Unlike the other three approaches addressed herein, family systems therapy addresses inadequacies in the family unit. Although addressing these relational issues, there is little evidence that family systems therapy is efficient as an exclusive therapy for treating OCD. Carr (2000) believes family therapy is an effective treatment "either alone or as part of a multimodal or multisystemic treatment program for child abuse and neglect, conduct problems, emotional problems, and psychosomatic problems" (p. 48) although severe symptoms of OCD requires adjunct therapy.
The major theoretical approaches are philosophies about human behavior that provide psychologists with a thematic conceptual understanding of mental health, illness, and disorder. The approaches also provide a consistent parameter by which to assess and treat the patient and a dependable plan of action in a variety of situations and patient needs. Whereas the psychodynamic perspective emphasizes the unconscious directives that influence the individual's ability to maintain normal functioning, the foundation of the cognitive-behavioral approach focuses on contemporary, measurable and observable behavior. It uses classical and operant conditioning as explanations for many types of behavior.

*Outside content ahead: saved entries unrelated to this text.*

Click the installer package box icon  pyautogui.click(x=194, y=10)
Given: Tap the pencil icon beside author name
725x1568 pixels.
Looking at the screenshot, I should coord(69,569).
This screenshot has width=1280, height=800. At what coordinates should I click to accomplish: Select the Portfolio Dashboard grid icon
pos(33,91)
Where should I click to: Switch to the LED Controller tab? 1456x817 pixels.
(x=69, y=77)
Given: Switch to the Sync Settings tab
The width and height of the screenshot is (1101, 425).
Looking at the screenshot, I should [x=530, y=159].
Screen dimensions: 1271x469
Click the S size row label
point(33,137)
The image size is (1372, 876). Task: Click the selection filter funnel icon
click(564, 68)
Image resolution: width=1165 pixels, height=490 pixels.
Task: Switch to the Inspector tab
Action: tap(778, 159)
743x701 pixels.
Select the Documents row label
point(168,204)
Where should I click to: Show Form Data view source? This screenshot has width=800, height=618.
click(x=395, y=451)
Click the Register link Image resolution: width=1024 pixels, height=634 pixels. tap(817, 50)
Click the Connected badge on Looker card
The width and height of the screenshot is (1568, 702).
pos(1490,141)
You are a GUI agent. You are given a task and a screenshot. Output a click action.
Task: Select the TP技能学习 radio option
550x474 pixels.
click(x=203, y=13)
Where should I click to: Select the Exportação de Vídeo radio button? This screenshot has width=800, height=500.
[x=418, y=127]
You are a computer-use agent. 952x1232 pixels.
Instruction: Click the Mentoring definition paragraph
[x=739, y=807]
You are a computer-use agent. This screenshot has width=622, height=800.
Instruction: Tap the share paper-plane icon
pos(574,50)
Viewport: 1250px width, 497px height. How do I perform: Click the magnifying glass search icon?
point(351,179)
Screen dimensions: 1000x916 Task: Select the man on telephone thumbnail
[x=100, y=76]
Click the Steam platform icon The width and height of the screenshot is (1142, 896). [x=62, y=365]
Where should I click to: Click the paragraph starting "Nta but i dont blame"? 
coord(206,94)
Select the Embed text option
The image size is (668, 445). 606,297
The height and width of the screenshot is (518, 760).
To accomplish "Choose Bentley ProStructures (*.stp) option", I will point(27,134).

The humanistic approach emphasizes the natural human ability to evolve and develop and perceives people as "active, thinking, creative, and growth oriented" (Plante, 2011, p. 133) and crave self-actualization. The family systems approach views the unhealth of the individual as a consequence of dysfunction in the family, and only by creating health and solidarity within the family can the individual be freed from symptoms of mental illness.

Psychologist have become more integrating with their perspective preference and less rigid to one particular theoretical approach. Each approach has advantages for specific challenges, and some perspectives lend themselves to particular research whereas others do not. The integration of various theoretical perspectives in clinical psychology allows the therapist to afford the broadest potential for successful change within the individual. "Furthermore, as more research and clinical experience help to uncover the mysteries of human behavior, approaches need to be adapted and shaped in order to best accommodate these new discoveries and knowledge" (Plante, 2011, p. 132). The human psyche is a rich and complex maze of diverse needs and challenges, served most appropriately by an equally elaborate and divergent palette of treatments and interventions.